▸ Task directions
Of the material below, only the lines from the line containing "Una empresa de PRISA (58, 2537)" down to the line containing "Suellacabras (11, 2000)" belong in the answer, written out exactly.

#### The data

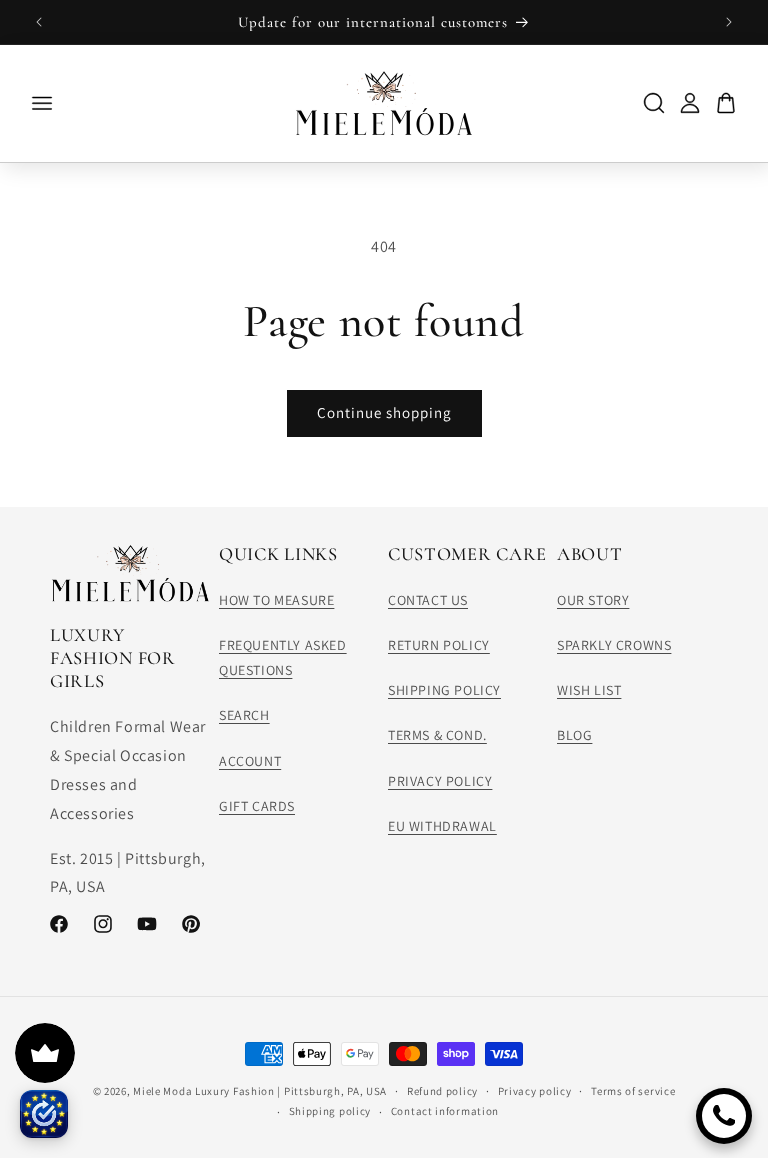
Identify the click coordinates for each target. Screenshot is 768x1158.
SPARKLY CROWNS (614, 645)
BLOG (574, 735)
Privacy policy (535, 1091)
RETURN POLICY (439, 645)
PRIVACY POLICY (440, 781)
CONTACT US (428, 600)
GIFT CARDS (257, 806)
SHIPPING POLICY (444, 690)
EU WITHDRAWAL (442, 826)
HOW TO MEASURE (276, 600)
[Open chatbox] (724, 1116)
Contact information (445, 1111)
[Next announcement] (729, 22)
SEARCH (244, 715)
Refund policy (442, 1091)
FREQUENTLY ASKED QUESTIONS (283, 657)
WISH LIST (589, 690)
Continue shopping (384, 412)
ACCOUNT (250, 761)
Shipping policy (330, 1111)
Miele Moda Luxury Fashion (204, 1091)
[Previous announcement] (39, 22)
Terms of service (633, 1091)
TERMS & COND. (437, 735)
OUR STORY (593, 600)
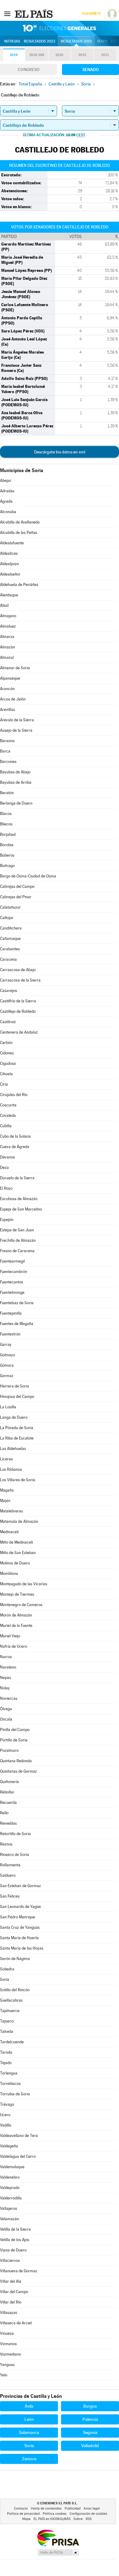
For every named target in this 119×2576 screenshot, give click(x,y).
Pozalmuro (9, 1750)
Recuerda (8, 1802)
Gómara (7, 1365)
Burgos (90, 2406)
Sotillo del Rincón (15, 1990)
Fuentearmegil (12, 1261)
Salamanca (29, 2432)
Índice (78, 2519)
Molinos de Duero (15, 1563)
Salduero (8, 1875)
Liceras (6, 1459)
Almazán (7, 647)
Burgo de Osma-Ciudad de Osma (28, 876)
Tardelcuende (12, 2042)
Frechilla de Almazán (18, 1240)
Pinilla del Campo (15, 1729)
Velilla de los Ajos (14, 2239)
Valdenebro (10, 2177)
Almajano (8, 616)
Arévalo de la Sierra (17, 720)
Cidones (7, 1053)
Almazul (7, 657)
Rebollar (7, 1792)
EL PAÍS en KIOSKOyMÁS (52, 2519)
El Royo (6, 1188)
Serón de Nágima (15, 1958)
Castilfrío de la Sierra (18, 1001)
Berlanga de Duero (16, 803)
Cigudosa (8, 1063)
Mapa (102, 41)
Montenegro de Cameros (21, 1604)
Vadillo (5, 2125)
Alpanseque (10, 678)
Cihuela (6, 1074)
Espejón (6, 1219)
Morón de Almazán (16, 1615)
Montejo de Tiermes (17, 1594)
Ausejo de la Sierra (16, 730)
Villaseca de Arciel (16, 2323)
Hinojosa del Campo (17, 1396)
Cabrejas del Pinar (15, 897)
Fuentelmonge (12, 1292)
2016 (59, 55)
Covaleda (8, 1115)
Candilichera (11, 928)
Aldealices (9, 553)
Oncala (6, 1719)
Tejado (6, 2062)
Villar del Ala (10, 2281)
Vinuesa (7, 2333)
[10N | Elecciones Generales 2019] (59, 28)
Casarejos (8, 990)
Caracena (8, 959)
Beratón (7, 792)
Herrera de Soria (14, 1386)
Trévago (7, 2104)
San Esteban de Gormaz (20, 1885)
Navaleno (8, 1667)
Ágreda (6, 501)
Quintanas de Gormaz (18, 1771)
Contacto (21, 2508)
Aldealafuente (12, 543)
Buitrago (7, 865)
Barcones (8, 761)
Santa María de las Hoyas (21, 1948)
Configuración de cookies (88, 2514)
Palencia (90, 2419)
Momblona (9, 1573)
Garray (6, 1344)
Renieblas (8, 1823)
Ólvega (6, 1709)
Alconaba (8, 511)
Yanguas (7, 2364)
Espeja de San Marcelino (21, 1209)
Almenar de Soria (15, 668)
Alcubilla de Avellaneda (20, 522)
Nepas (5, 1677)
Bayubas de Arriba (15, 782)
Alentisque (9, 595)
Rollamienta (10, 1865)
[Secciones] (7, 13)
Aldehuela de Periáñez (19, 584)
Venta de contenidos (46, 2508)
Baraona (7, 740)
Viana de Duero (13, 2250)
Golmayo (7, 1355)
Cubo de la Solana (15, 1136)
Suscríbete (91, 14)
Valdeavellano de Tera (19, 2135)
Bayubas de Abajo (15, 772)
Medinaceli (9, 1532)
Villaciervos (10, 2260)
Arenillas (7, 709)
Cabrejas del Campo (17, 886)
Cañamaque (10, 938)
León (29, 2419)
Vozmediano (10, 2354)
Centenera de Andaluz (19, 1032)
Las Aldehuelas (13, 1448)
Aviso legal (92, 2508)
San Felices (10, 1896)
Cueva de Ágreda (14, 1146)
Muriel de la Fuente (16, 1625)
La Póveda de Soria (16, 1427)
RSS (89, 2519)
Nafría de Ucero (13, 1646)
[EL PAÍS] (34, 13)
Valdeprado (10, 2187)
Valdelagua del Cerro (18, 2156)
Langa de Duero (13, 1417)
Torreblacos (10, 2083)
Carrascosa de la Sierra (20, 980)
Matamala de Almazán (19, 1521)
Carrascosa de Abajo (18, 969)
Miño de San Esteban (18, 1552)
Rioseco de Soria (14, 1854)
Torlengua (8, 2073)
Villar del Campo (14, 2291)
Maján (5, 1500)
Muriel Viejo (10, 1636)
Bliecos (6, 824)
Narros (6, 1656)
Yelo (3, 2375)
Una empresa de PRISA (58, 2537)
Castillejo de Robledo (18, 1011)
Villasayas (8, 2312)
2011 (105, 55)
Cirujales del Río (13, 1094)
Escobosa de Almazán (19, 1198)
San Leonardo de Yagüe (20, 1906)
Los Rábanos (11, 1469)
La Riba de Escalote (17, 1438)
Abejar (5, 480)
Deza (4, 1167)
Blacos (6, 813)
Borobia (6, 845)
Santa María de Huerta (19, 1938)
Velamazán (9, 2219)
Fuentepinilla (11, 1313)
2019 (14, 55)
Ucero (5, 2114)
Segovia (90, 2432)
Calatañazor (10, 907)
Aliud (4, 605)
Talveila (6, 2031)
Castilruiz (8, 1022)
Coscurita (8, 1105)
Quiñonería (9, 1781)
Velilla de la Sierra (15, 2229)
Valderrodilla (11, 2198)
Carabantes (10, 949)
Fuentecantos (11, 1282)
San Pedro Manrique (17, 1917)
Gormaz (6, 1375)
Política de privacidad (23, 2514)
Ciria (4, 1084)
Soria (4, 1979)
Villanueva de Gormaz (18, 2271)
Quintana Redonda (16, 1761)
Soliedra (7, 1969)
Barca (5, 751)
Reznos (6, 1844)
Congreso (29, 69)
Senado (90, 69)
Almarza (7, 636)
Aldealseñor (10, 574)
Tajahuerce (10, 2010)
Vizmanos (8, 2343)
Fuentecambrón (13, 1271)
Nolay (5, 1688)
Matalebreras (11, 1511)
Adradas (7, 491)
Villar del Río (10, 2302)
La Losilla (8, 1407)
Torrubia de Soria (15, 2094)
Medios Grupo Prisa (58, 2552)
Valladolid (90, 2445)
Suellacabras (11, 2000)
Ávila (29, 2406)
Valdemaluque (12, 2167)
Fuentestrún (10, 1334)
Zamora (29, 2458)
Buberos (7, 855)
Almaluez (8, 626)
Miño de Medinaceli (16, 1542)
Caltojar (6, 917)
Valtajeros (8, 2208)
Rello (4, 1813)
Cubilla (6, 1126)
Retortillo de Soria (15, 1833)
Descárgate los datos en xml (59, 451)
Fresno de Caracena (17, 1251)
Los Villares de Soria (17, 1480)
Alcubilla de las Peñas (18, 532)
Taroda (6, 2052)
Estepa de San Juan (17, 1230)
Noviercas (8, 1698)
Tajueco (7, 2021)
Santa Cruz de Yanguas (20, 1927)
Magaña (7, 1490)
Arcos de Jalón (13, 699)
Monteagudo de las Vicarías (23, 1584)
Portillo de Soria (13, 1740)
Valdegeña (9, 2146)
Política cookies (55, 2514)
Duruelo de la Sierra (17, 1178)
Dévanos (7, 1157)
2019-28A (36, 55)
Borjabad (8, 834)
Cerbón (6, 1042)
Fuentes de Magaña (16, 1323)
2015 (82, 55)
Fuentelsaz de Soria (17, 1303)
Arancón (7, 688)
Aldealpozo (9, 563)
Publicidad (73, 2508)
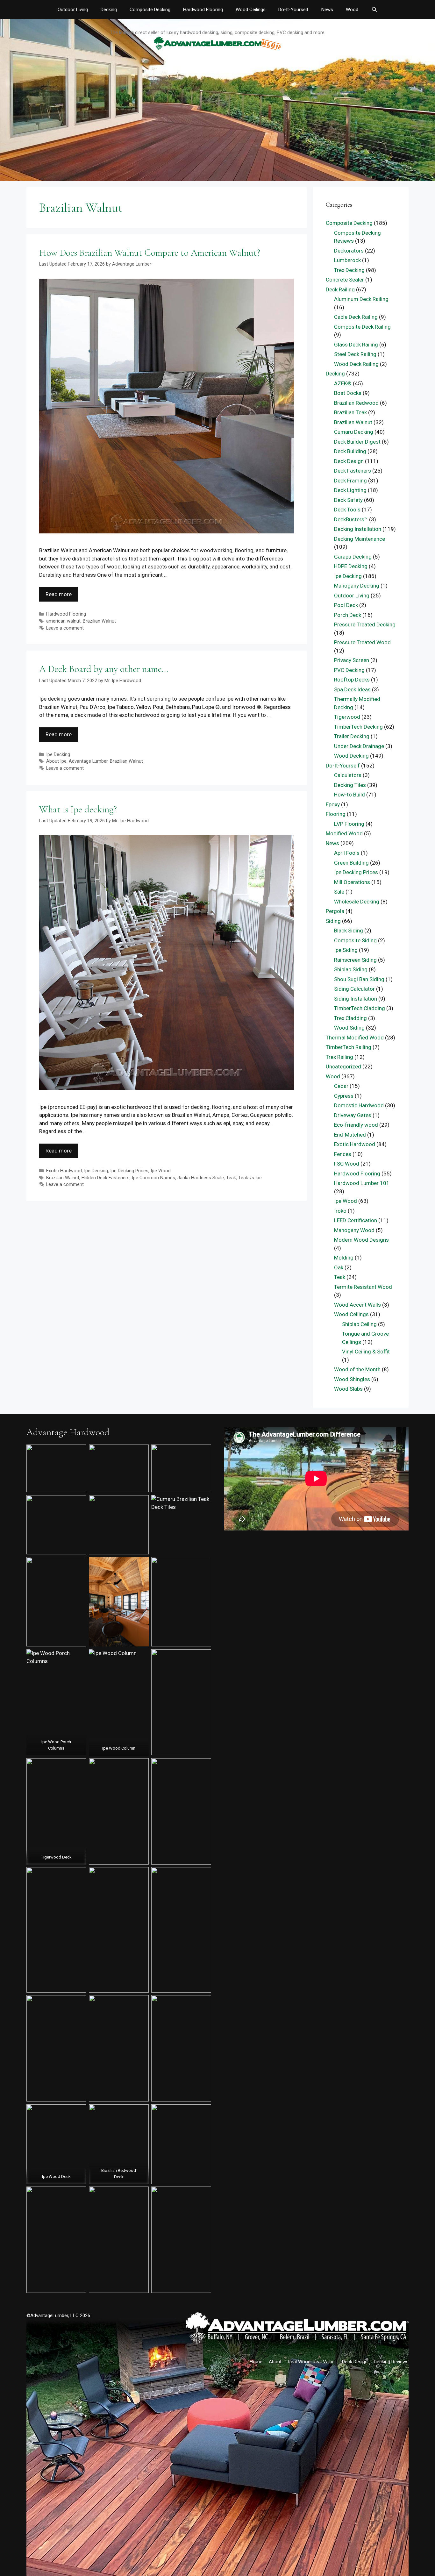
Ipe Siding (346, 950)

########

▸ Response
Una empresa de PRISA (58, 2537)
Castillejo de Robledo (18, 1011)
Villasayas (8, 2312)
2011 (105, 55)
Cirujales del Río (13, 1094)
Escobosa de Almazán (19, 1198)
San Leonardo de Yagüe (20, 1906)
Los Rábanos (11, 1469)
La Riba de Escalote (17, 1438)
Abejar (5, 480)
Deza (4, 1167)
Blacos (6, 813)
Borobia (6, 845)
Santa María de Huerta (19, 1938)
Velamazán (9, 2219)
Fuentepinilla (11, 1313)
2019 (14, 55)
Ucero (5, 2114)
Segovia (90, 2432)
Calatañazor (10, 907)
Aliud (4, 605)
Talveila (6, 2031)
Castilruiz (8, 1022)
Coscurita (8, 1105)
Quiñonería (9, 1781)
Velilla de la Sierra (15, 2229)
Valderrodilla (11, 2198)
Carabantes (10, 949)
Fuentecantos (11, 1282)
San Pedro Manrique (17, 1917)
Gormaz (6, 1375)
Política de privacidad (23, 2514)
Ciria (4, 1084)
Soria (4, 1979)
Villanueva de Gormaz (18, 2271)
Quintana Redonda (16, 1761)
Soliedra (7, 1969)
Barca (5, 751)
Reznos (6, 1844)
Congreso (29, 69)
Senado (90, 69)
Almarza (7, 636)
Aldealseñor (10, 574)
Tajahuerce (10, 2010)
Vizmanos (8, 2343)
Fuentecambrón (13, 1271)
Nolay (5, 1688)
Matalebreras (11, 1511)
Adradas (7, 491)
Villar del Río (10, 2302)
La Losilla (8, 1407)
Torrubia de Soria (15, 2094)
Medios Grupo Prisa (58, 2552)
Valladolid (90, 2445)
Suellacabras (11, 2000)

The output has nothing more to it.